Fidan, terörle mücadele ve mülteciler konusunda gerekli adımların atılmaması nedeniyle Suriye içinde sürekli gelişen ve büyüyen bir tehdit olduğu uyarısında bulundu.

İsrail'in yoğun baskısı altında olan Suriye ile İran arasında ‘yakın ve karmaşık’ bir iş birliği olduğunu belirten Fidan, Şam hükümetinin İranlı milisler ile İsrail arasında devam eden savaşta taraf değilmiş gibi davrandığını gördüklerini belirtti.

Fidan, Rusya-Ukrayna savaşının dondurulması ya da hafifletilmesi durumunda,  ABD ve Rusya'nın Suriye kriziyle ilgili diğer konulardan vazgeçebileceği öngörüsünde bulunarak şunları söyledi: “Bu ihtimal dışı değil, gelişmeleri yakından takip ediyoruz. Elbette Amerikalıların yatırım yaptıkları aktörün, Suriye Demokratik Güçleri'nin (SDG) en büyük bileşeni olan YPG'nin bölgeyi terk ederken zarar görmesini engelleyecek birtakım arayışlara girmesi tamamen mümkün... Önemli olan bizim her türlü senaryoya hazırlıklı olmamız.”

Halep'te gerilim arttı

Millî Savunma Bakanlığı dün (pazartesi) yaptığı açıklamada, Suriye'nin kuzeyindeki Fırat Kalkanı harekât bölgesinde 7 YPG mensubunun öldürüldüğünü duyurdu.

Anadolu Ajansı'na (AA) konuşan askeri kaynaklar, Türkiye yanlısı Suriye Milli Ordusu'na bağlı birliklerin, Halep kırsalındaki el-Bab'da (Fırat Kalkanı bölgesi içinde) YPG mensuplarının Suriye Milli Ordusu'nun ön hatlarına sızma girişimini püskürttüğünü bildirdi.

Kaynaklar, sızma sırasında meydana gelen çatışmalarda 11 Suriye Milli Ordusu mensubunun öldüğünü ve 8'inin de yaralandığını, ayrıca sızmayı başaramayan ve yıllardır işgal ettikleri Münbiç bölgesine doğru çekilen terör örgütü milisleri saflarında da çok sayıda ölü ve yaralı olduğunu belirtti.
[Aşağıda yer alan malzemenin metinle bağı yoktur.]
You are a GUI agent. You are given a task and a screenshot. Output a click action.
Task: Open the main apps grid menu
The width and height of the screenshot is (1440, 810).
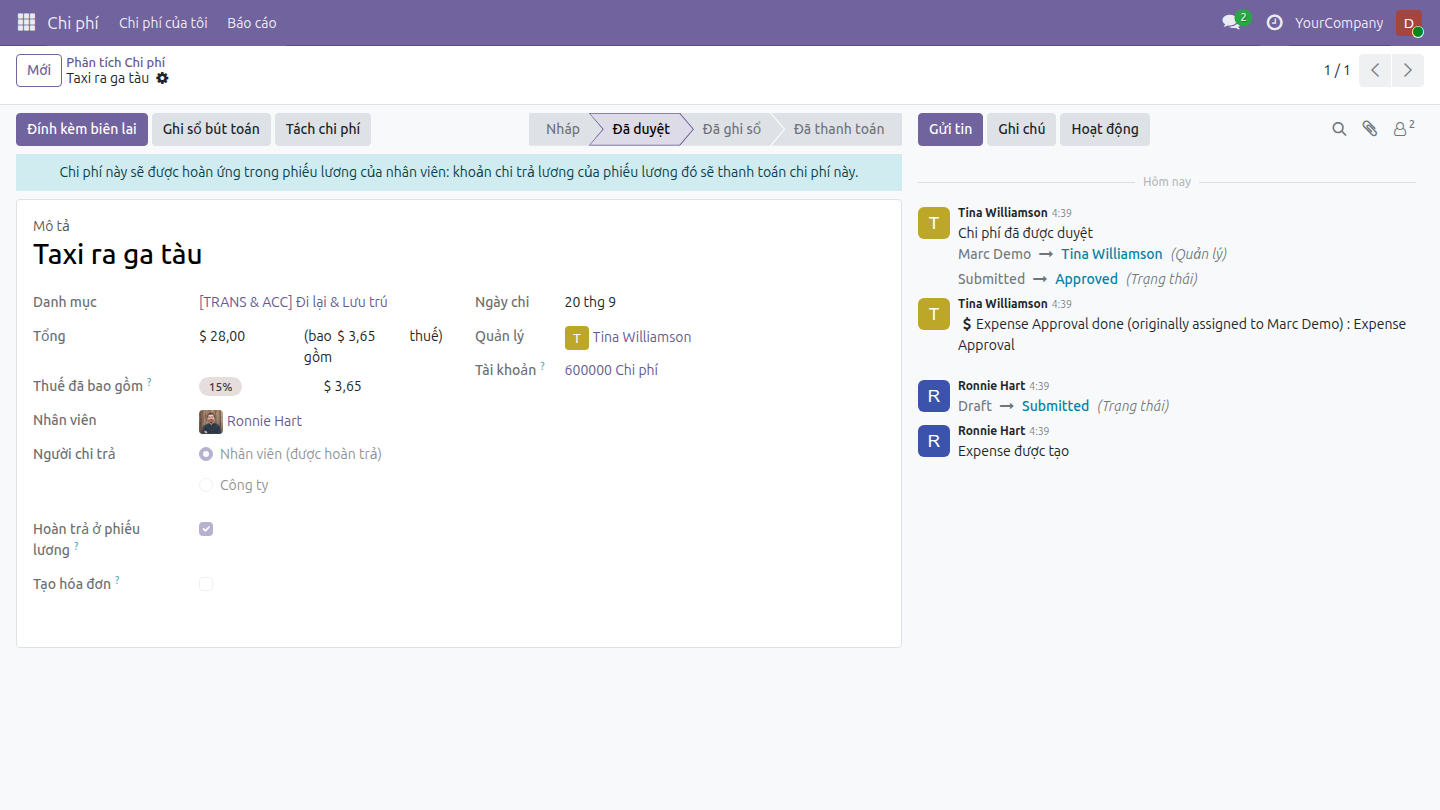tap(26, 22)
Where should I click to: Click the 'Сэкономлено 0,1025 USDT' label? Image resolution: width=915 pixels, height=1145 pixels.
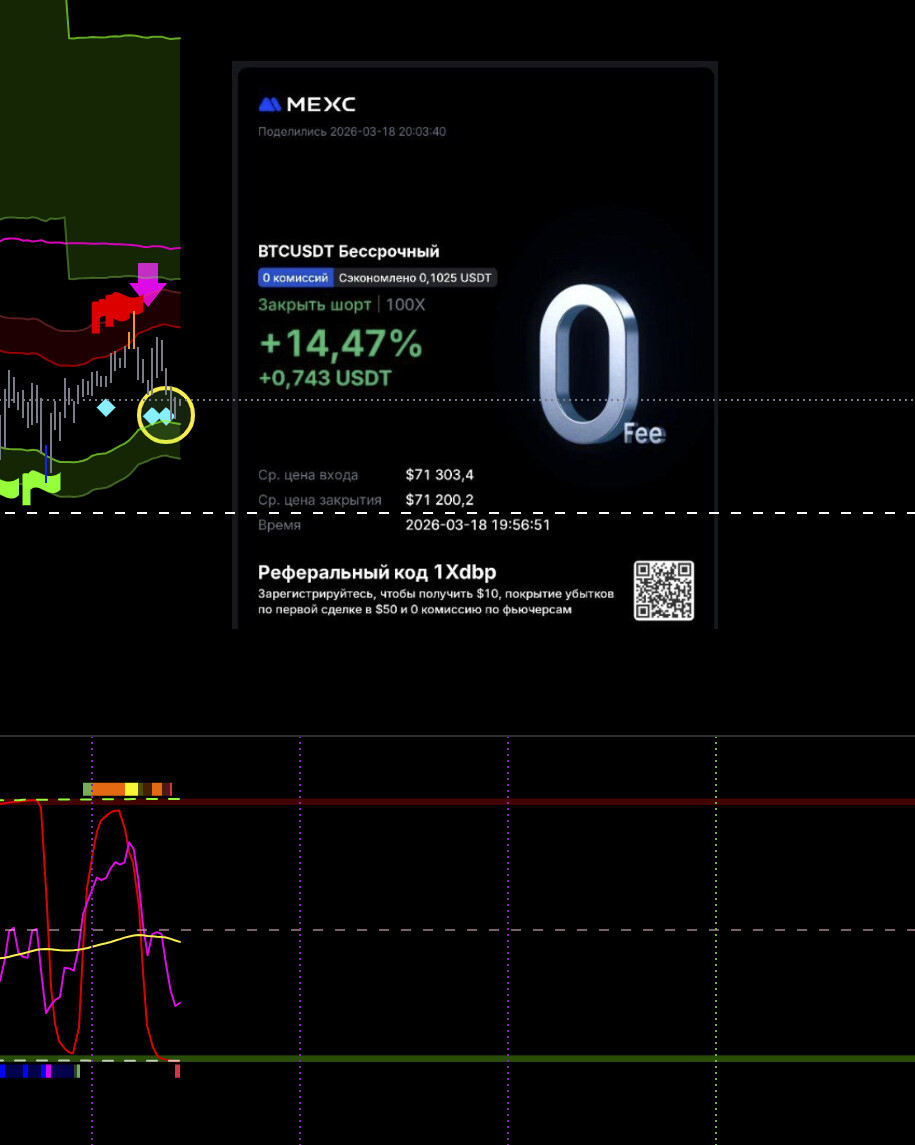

Suriye Milli Ordusu güçleri, sızma girişimine milislerin mevzilerini Grad roketleriyle bombalayarak karşılık verdi.

Şarku’l Avsat’ın Suriye İnsan Hakları Gözlemevi'nden (SOHR) aktardığına göre, SDG komutasındaki askeri oluşumlara bağlı gruplar, Halep kırsalındaki ed-Dağlıbaş ekseninde Türkiye yanlısı Kurtuluş ve İnşa Hareketi'nin mevzilerine sızdı. Saldıran güçler mevzilerine çekilmeden önce iki taraf arasında ağır ve orta silahlarla şiddetli çatışmalar yaşandı.

SOHR, sızma sırasında Türkiye yanlısı gruplardan 15 savaşçının öldüğünü ve çok sayıda yaralı olduğunu bildirdi.